* What this task involves
From the line that contains "Task: Open the Settings menu" to the final line of the records below, print each line exactly and leave every picture out.

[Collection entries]
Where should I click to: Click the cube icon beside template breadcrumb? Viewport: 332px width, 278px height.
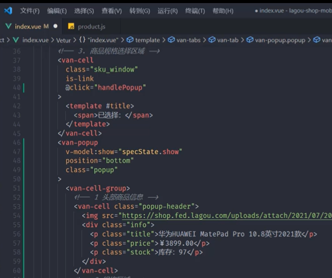pyautogui.click(x=130, y=40)
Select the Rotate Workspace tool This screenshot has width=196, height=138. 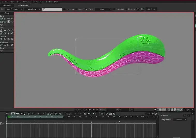click(x=8, y=45)
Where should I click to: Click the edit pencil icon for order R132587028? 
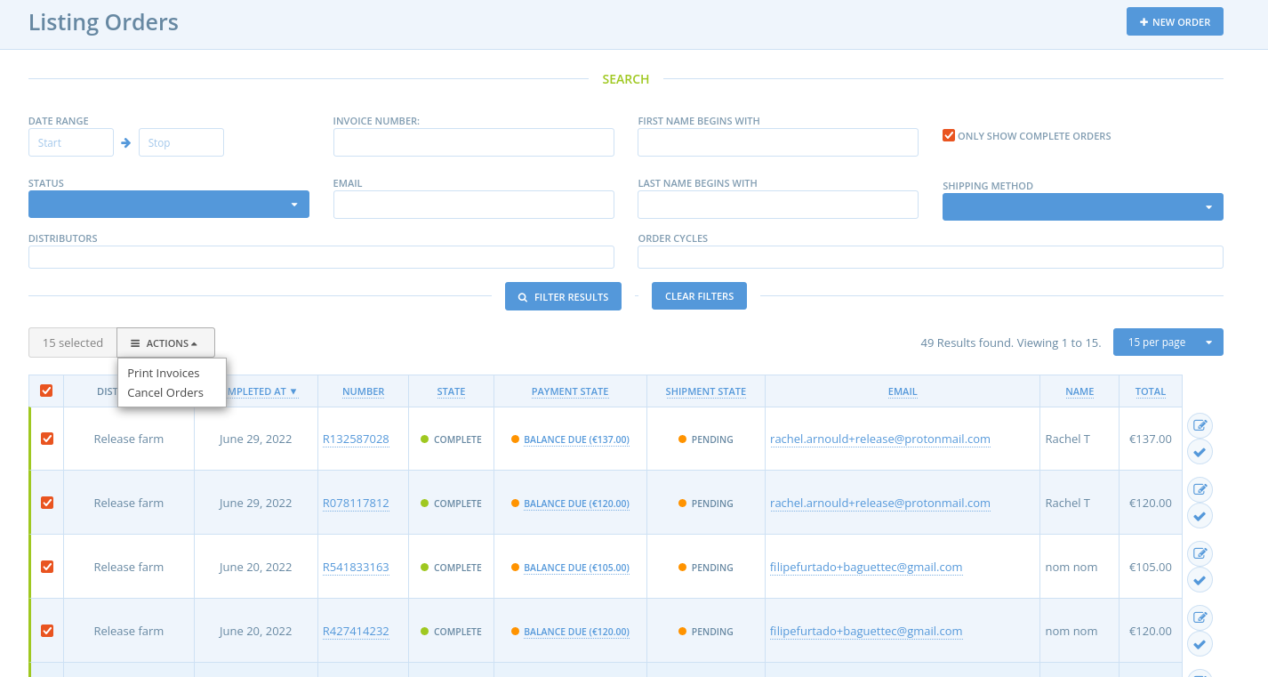pos(1200,425)
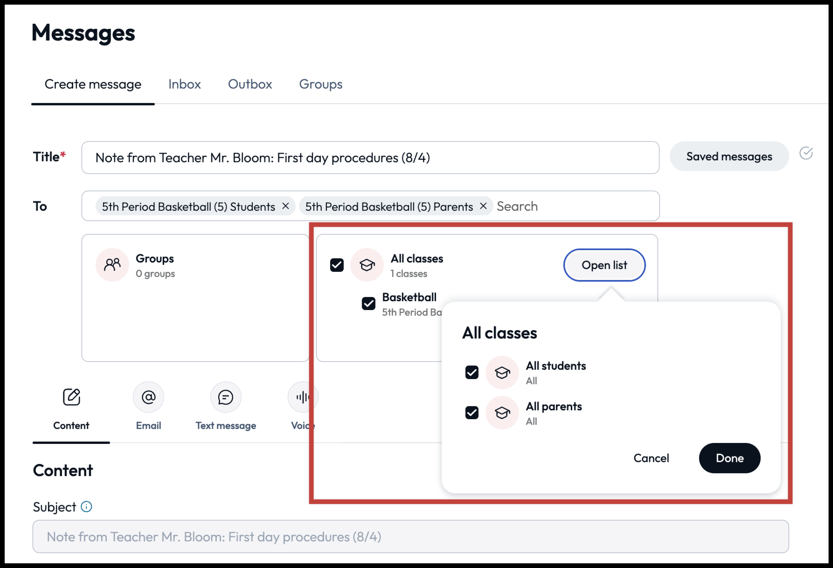Remove 5th Period Basketball Students recipient
Viewport: 833px width, 568px height.
tap(285, 206)
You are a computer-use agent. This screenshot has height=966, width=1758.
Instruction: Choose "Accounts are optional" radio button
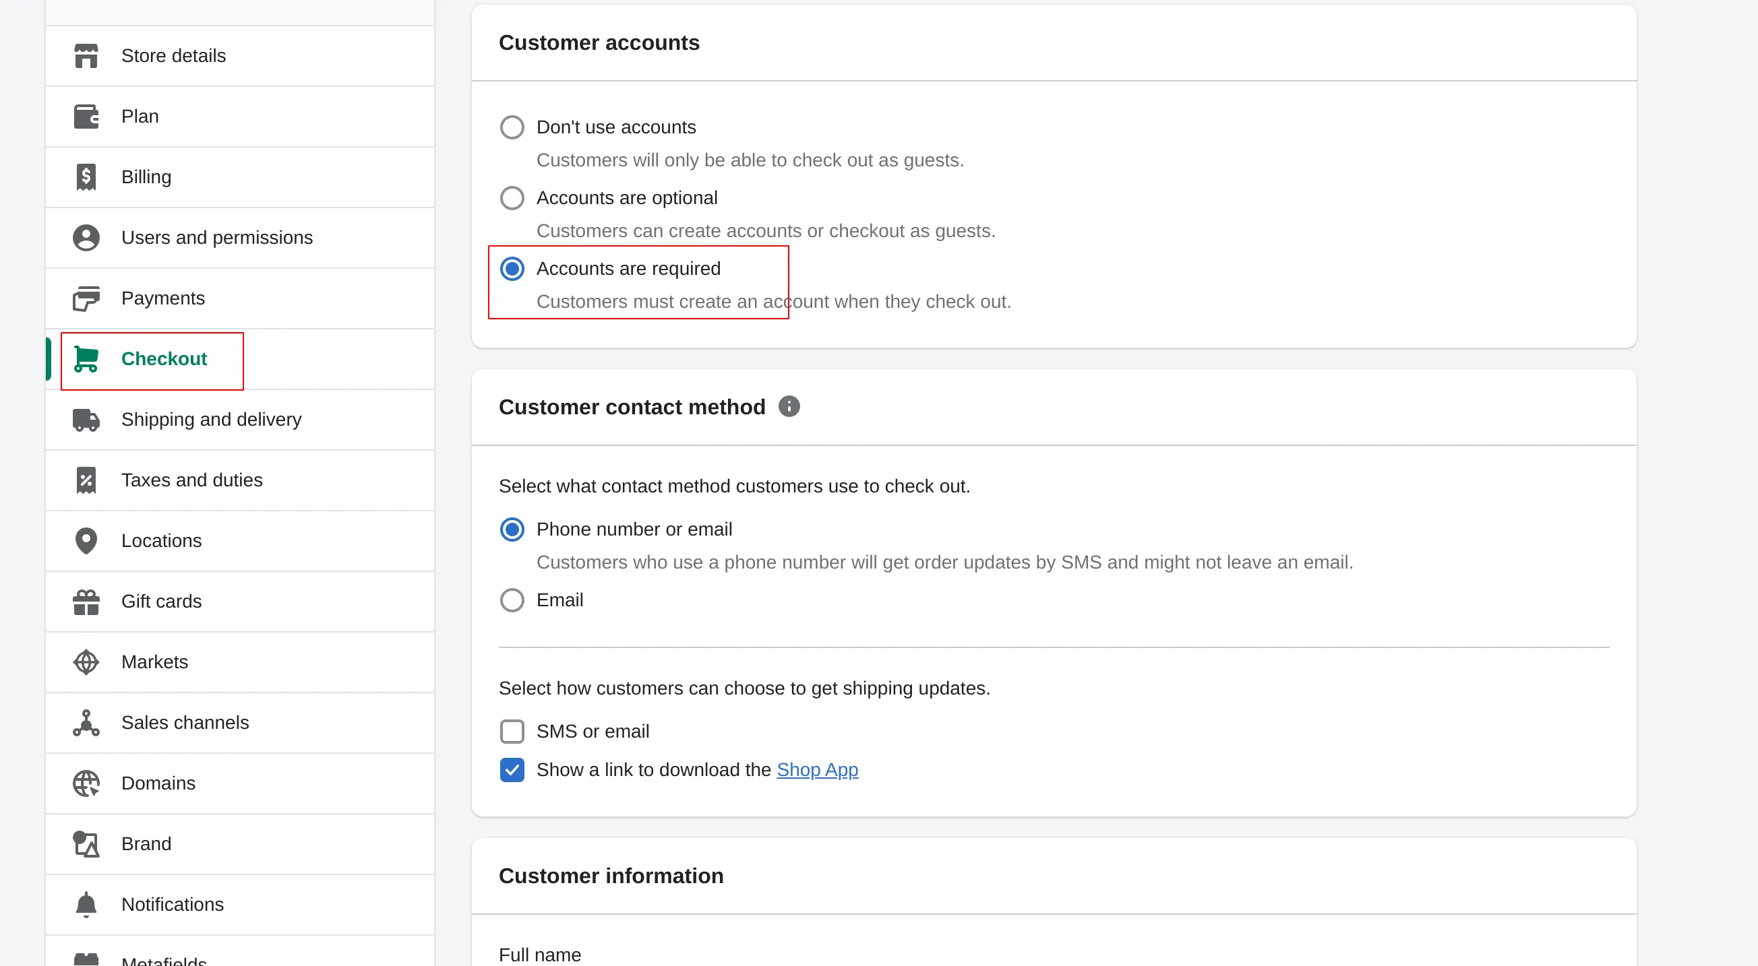coord(512,199)
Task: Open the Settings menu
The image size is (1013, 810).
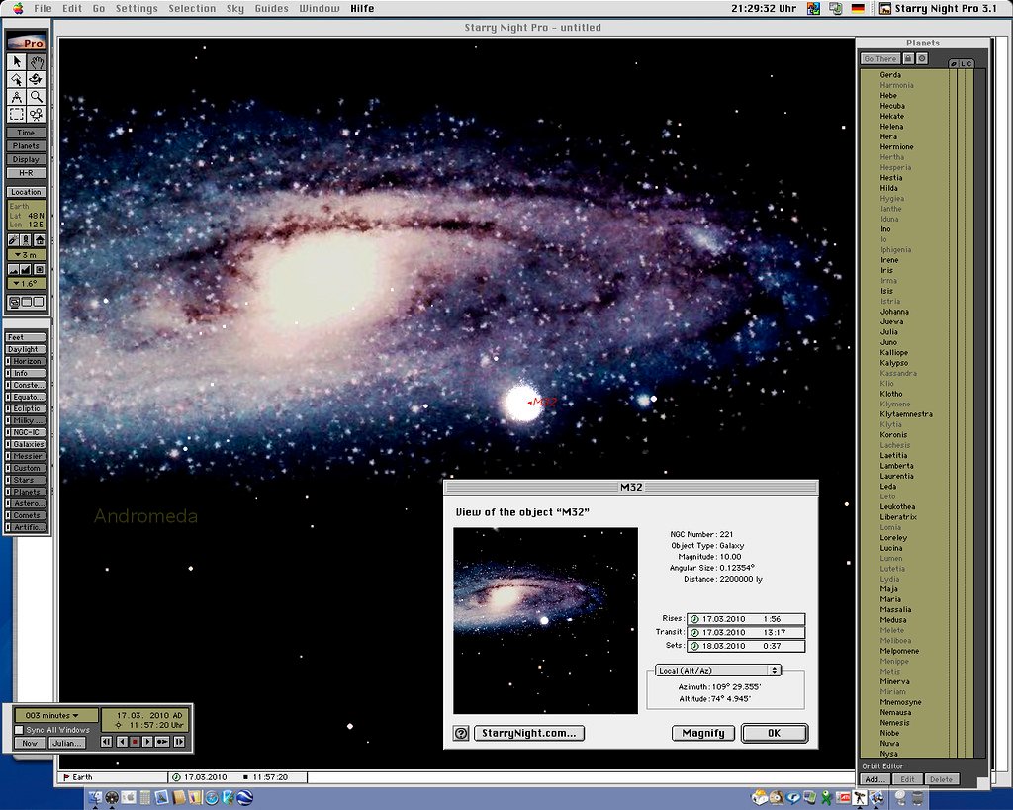Action: tap(137, 8)
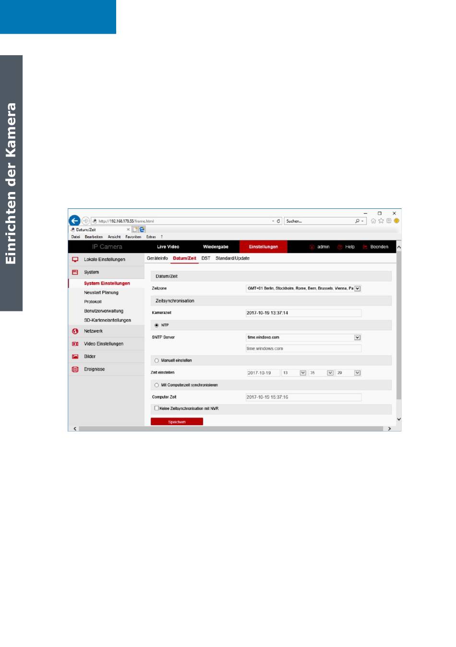
Task: Click the horizontal scrollbar at the bottom
Action: point(230,429)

* Exercise result
Task: Open the Settings menu
The image size is (1013, 810).
Action: tap(137, 8)
Task: Click the horizontal scrollbar at the bottom
Action: point(230,429)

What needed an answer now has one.